Learn everything you need to know about telling a gorgeous wedding story from start to finish using photojournalism techniques. Award-winning photographer Joe Buissink will guide you through the process as he shoots a longtime creativeLIVE employee’s real wedding, live and in real time.

This three-and-a-half day course will begin with Joe posing, lighting, and shooting every step of this creativeLIVE family wedding — right before your eyes. You’ll have a front row seat as you watch Joe’s unique style in action as he deftly captures the portraits his client expects while still documenting the overall chorus of emotion throughout the day.
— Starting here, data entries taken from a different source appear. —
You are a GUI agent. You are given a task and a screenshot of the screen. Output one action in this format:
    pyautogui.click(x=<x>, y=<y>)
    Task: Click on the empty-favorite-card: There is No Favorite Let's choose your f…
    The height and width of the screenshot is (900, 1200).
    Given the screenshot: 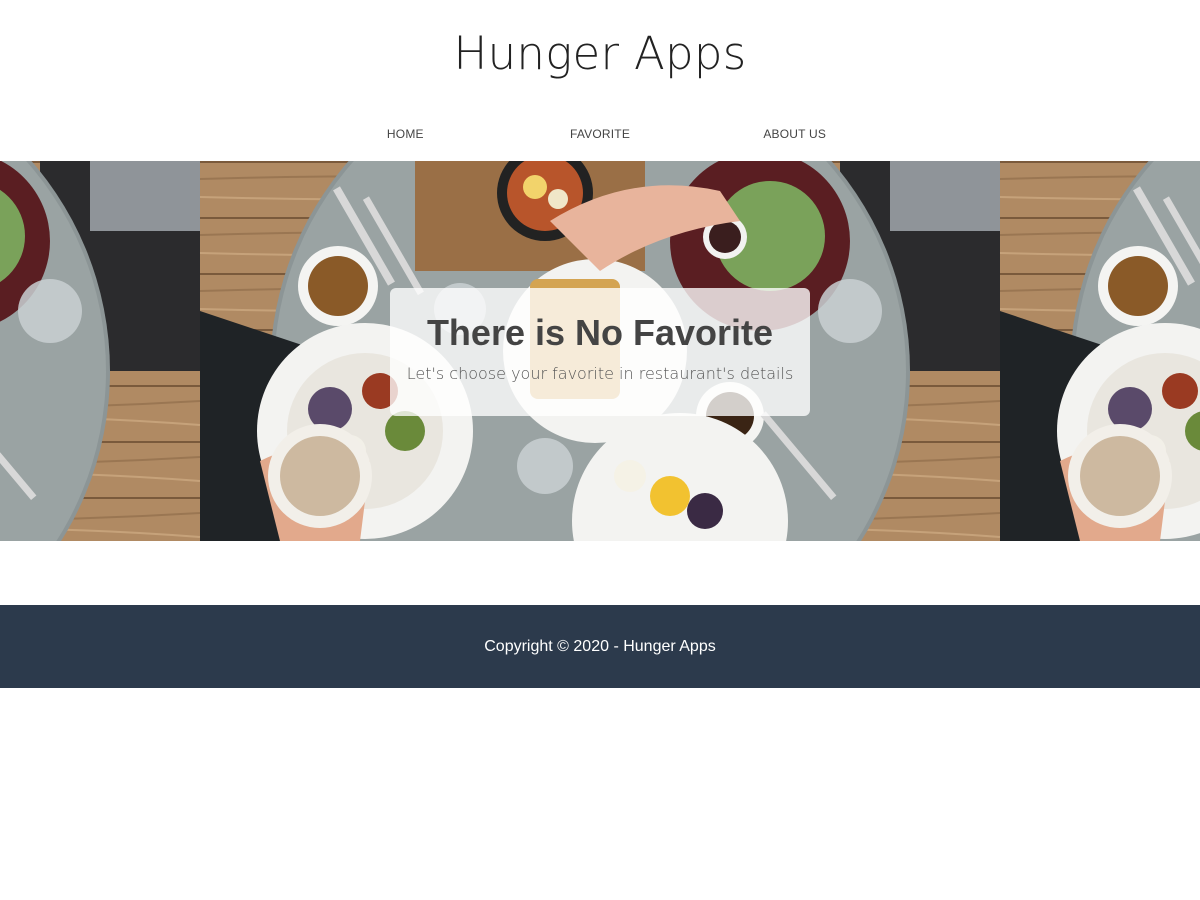 What is the action you would take?
    pyautogui.click(x=600, y=352)
    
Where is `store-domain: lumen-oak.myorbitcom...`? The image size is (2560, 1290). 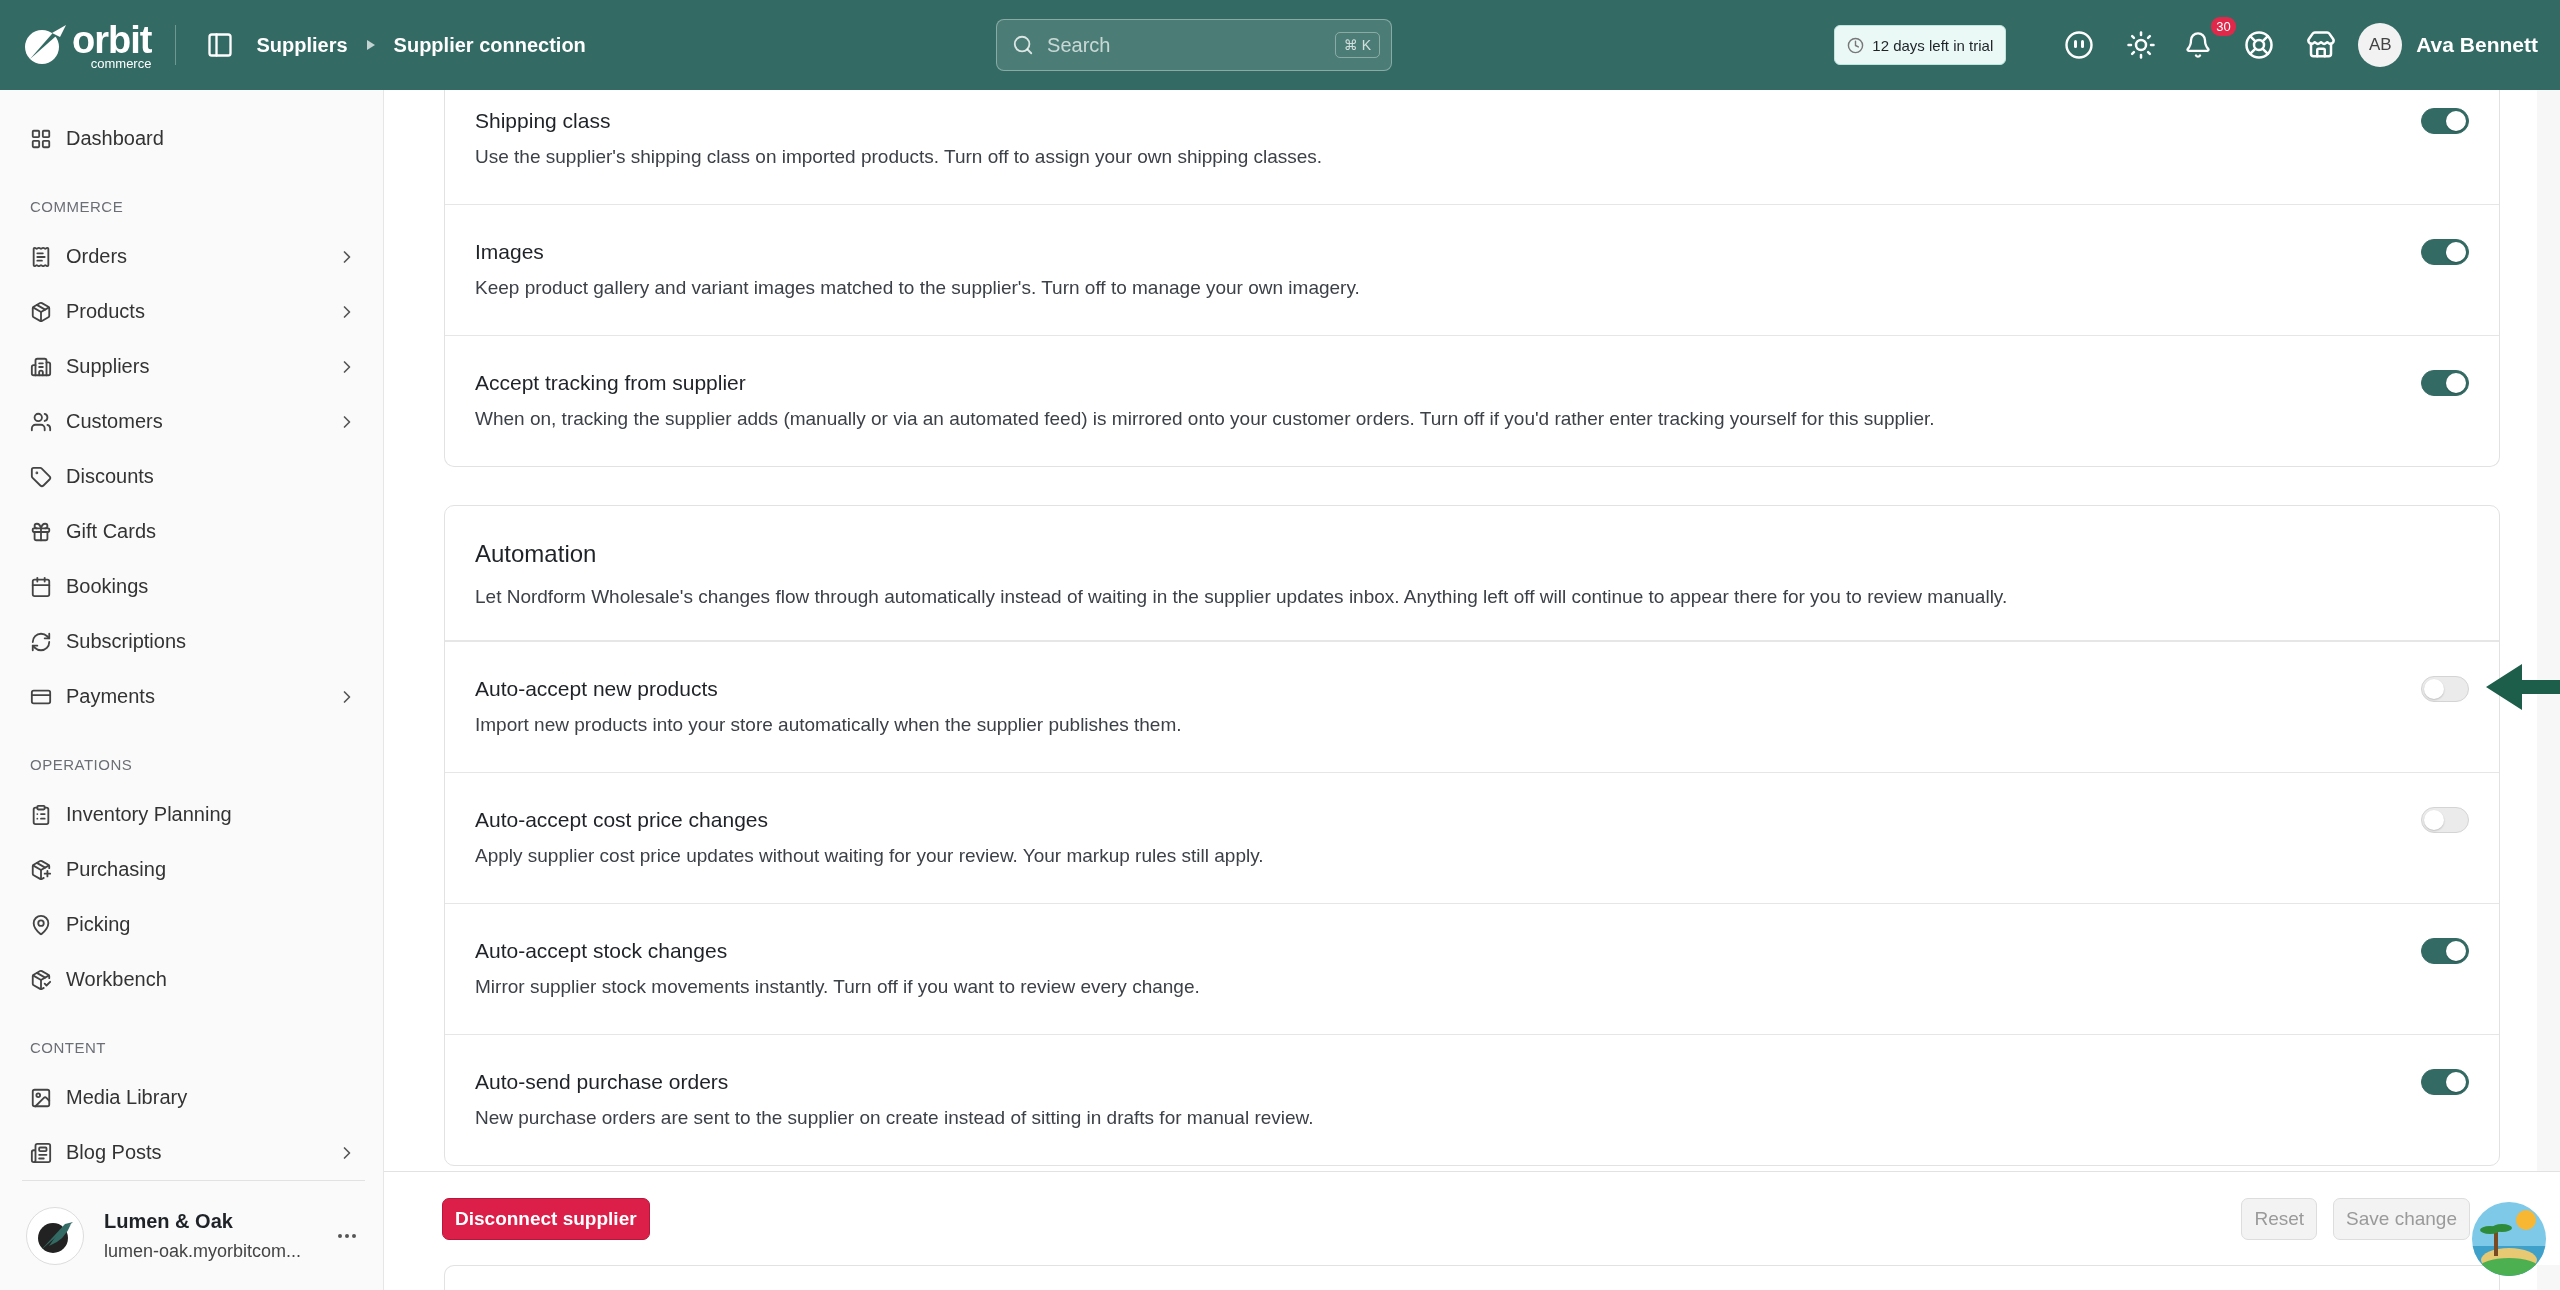
store-domain: lumen-oak.myorbitcom... is located at coordinates (204, 1251).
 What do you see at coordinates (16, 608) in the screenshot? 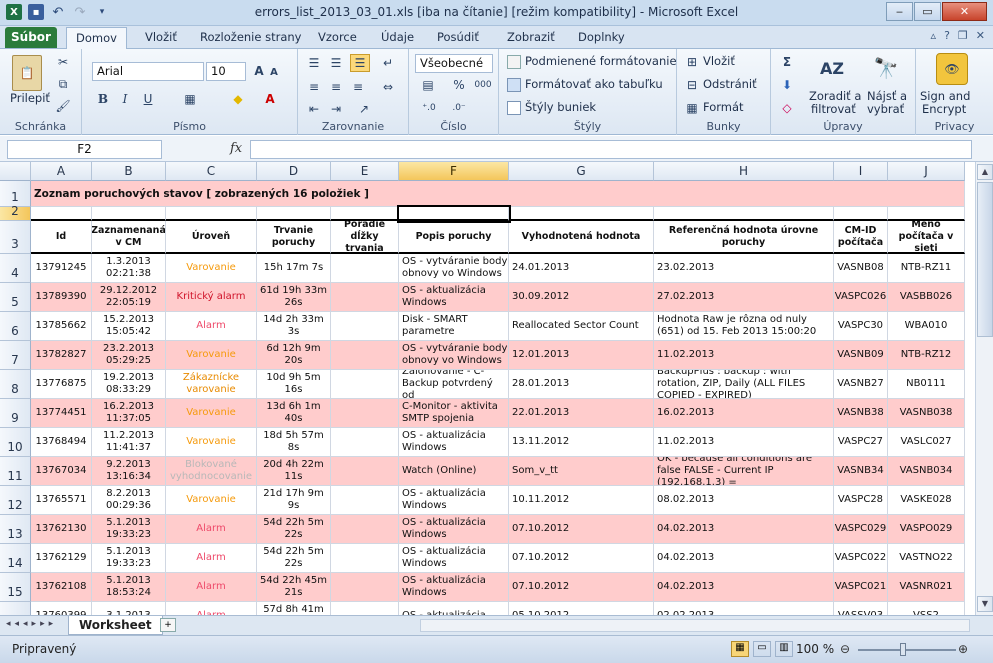
I see `row-header: 16` at bounding box center [16, 608].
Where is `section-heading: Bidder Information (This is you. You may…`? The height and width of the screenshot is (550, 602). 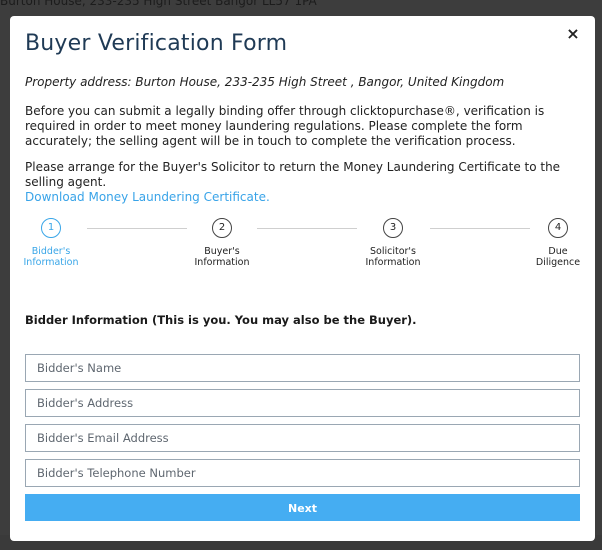 section-heading: Bidder Information (This is you. You may… is located at coordinates (221, 320).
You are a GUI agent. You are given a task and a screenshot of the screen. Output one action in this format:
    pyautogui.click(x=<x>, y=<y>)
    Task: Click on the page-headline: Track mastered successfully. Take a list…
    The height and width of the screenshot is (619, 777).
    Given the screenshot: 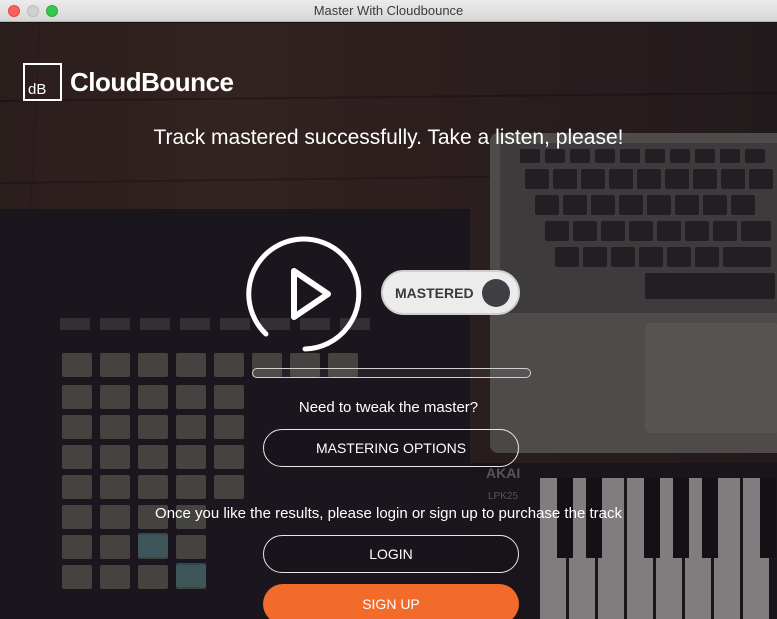 What is the action you would take?
    pyautogui.click(x=388, y=138)
    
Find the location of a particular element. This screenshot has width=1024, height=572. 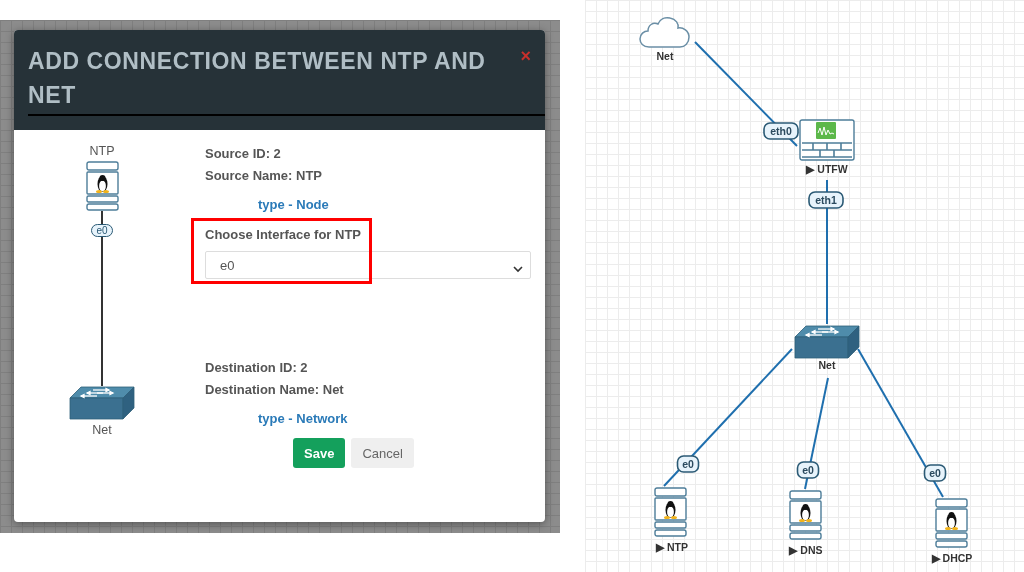

node-label: NTP is located at coordinates (102, 151).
After the newlyweds head off to their honeymoon, Joe will explain why he made certain lighting, posing, and angle choices during the ceremony. You’ll learn his techniques, workflow, and on-the-fly tricks for dealing with unexpected developments. This intimate, interactive experience will invite you into the creativeLIVE family and empower you to photograph weddings with the eye of a photojournalist

Reviews

Carlos Zaldivar
 

Joe Buissink, Thank you for share your out of this world wedding photography its be on great,I just love it. I look up to you every day I do a wedding. I have yet to meet you but some day I will. I took conclave in April 2013 and wished you would have been there. My favorite wedding photographer is Denis Reggie which has become a friend I just love his work also. Between you and him both of you I look up to and hope some day I can be as great of a photographer just like the both of you. I just love to be a wedding photographer. Thank you for share such great information and course. Carlos Zaldivar Carlos Zaldivar photographers www.carlos-zaldivar.com

Jessica Lindsay-Sonkin
 

This is one of the more slower-paced courses I have taken on Creative Live. I ended up watching the videos over a span of about 4 months, but enjoyed every moment of it. Watching Joe and Rich work is a beautiful dance. I love Joe's philosophy and he instills a calm spark in all that he does. The way he looks at angles, approaches situation and works with his clients is mesmerizing. I highly recommend this course if you are looking to be inspired by wonderful philosophy and to gain valuable insight through watching a master in action.